I work for a school and we have multiple campus with 20+ building per campus. We are looking at purchasing a couple of Ubiquiti nano-stations with the hopes that they will be able to serve as a temp back up connection whenever we run into issues connecting to buildings.  The buildings are close together with the largest space being maybe 100-200 yards.

My question is will these work through walls? Our hope is we can just hook this up in the closet of the nearest building and point it and connect it to the building that is down's closet.  Since it is close I was wondering if the signal will be strong enough to go through 3-4 brick walls.

deanwebb

It's more a question of what's in the walls besides the brick.
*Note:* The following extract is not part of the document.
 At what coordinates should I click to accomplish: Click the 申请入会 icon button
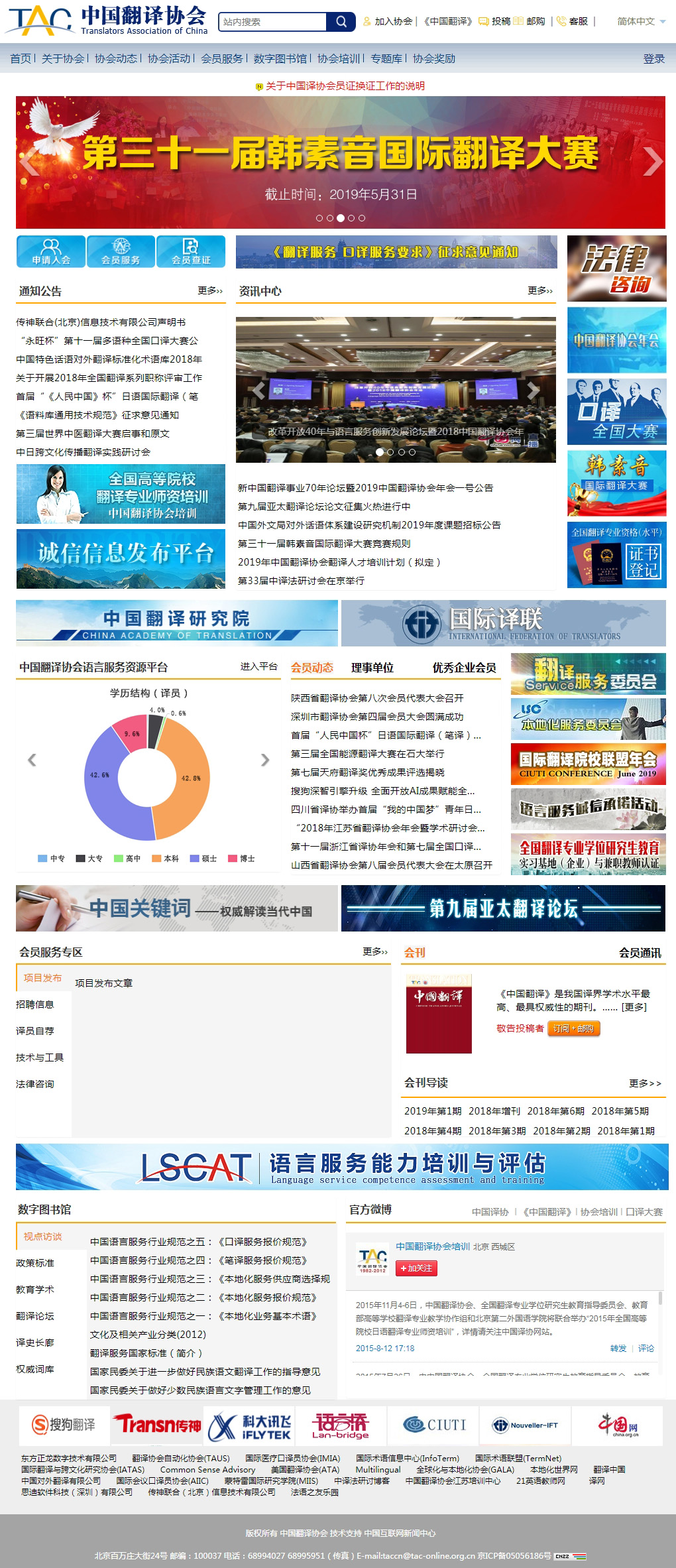(51, 252)
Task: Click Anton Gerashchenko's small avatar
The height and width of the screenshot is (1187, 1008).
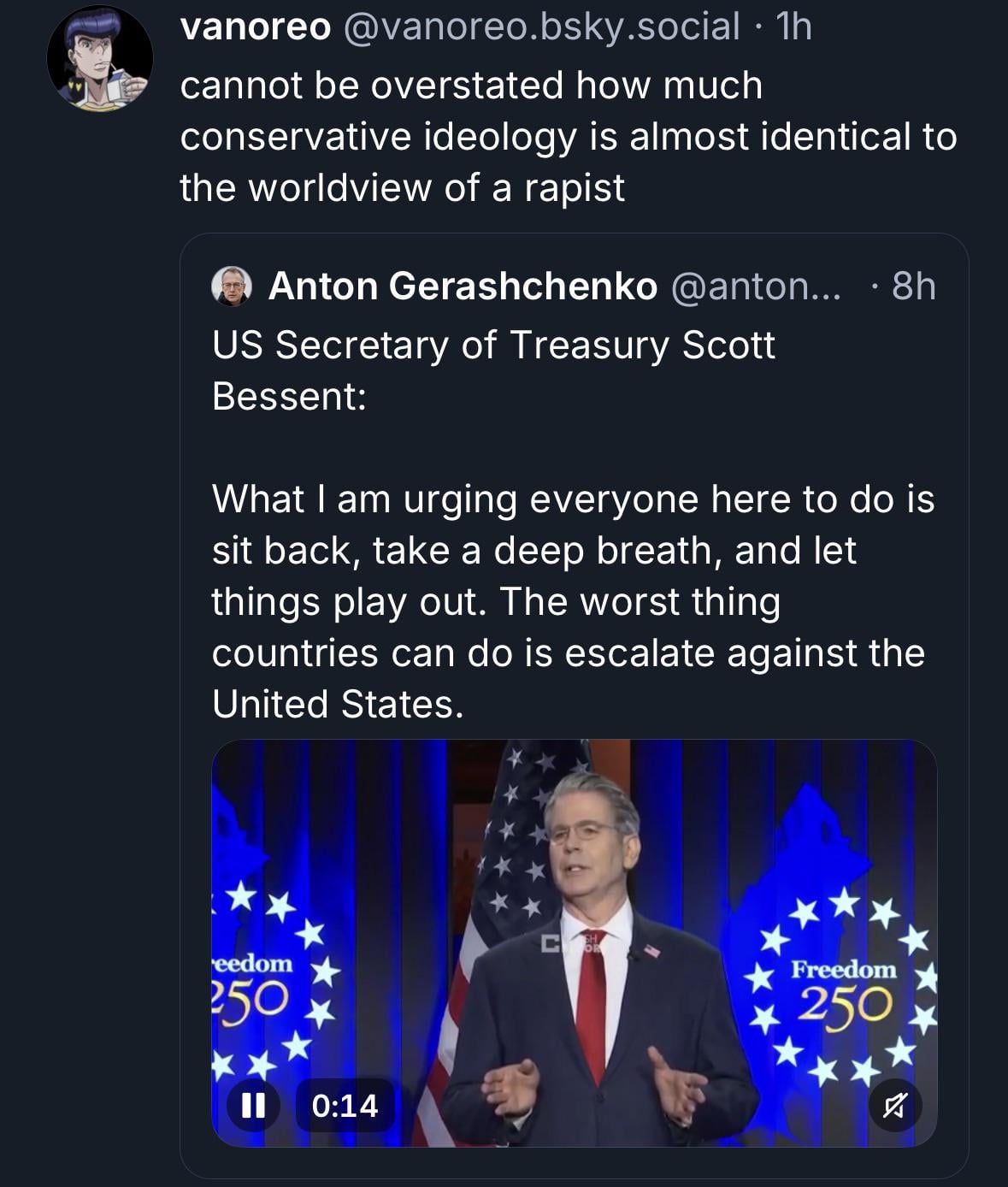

Older buildings will sometimes have a metal mesh holding in an aggregate - and that mesh will KILL wireless reception. There's also a question of interference from wiring and / or other gear such as microwaves or other sources of radio waves.

You mention 100-200 yards: you'll either need a super-strong signal to cross that gap or a series of outdoor-rated relay points. With that question to start things off, what is the radio strength of the Ubiquiti? How far does it reach before you need a repeater?

Do you have any tools for measuring wireless signal strength? There are several free tools that can run on mobile phones, and those would allow you to create a heatmap chart of where you get particular signal strengths. That, in turn, would allow you to engineer where to place the signal repeaters.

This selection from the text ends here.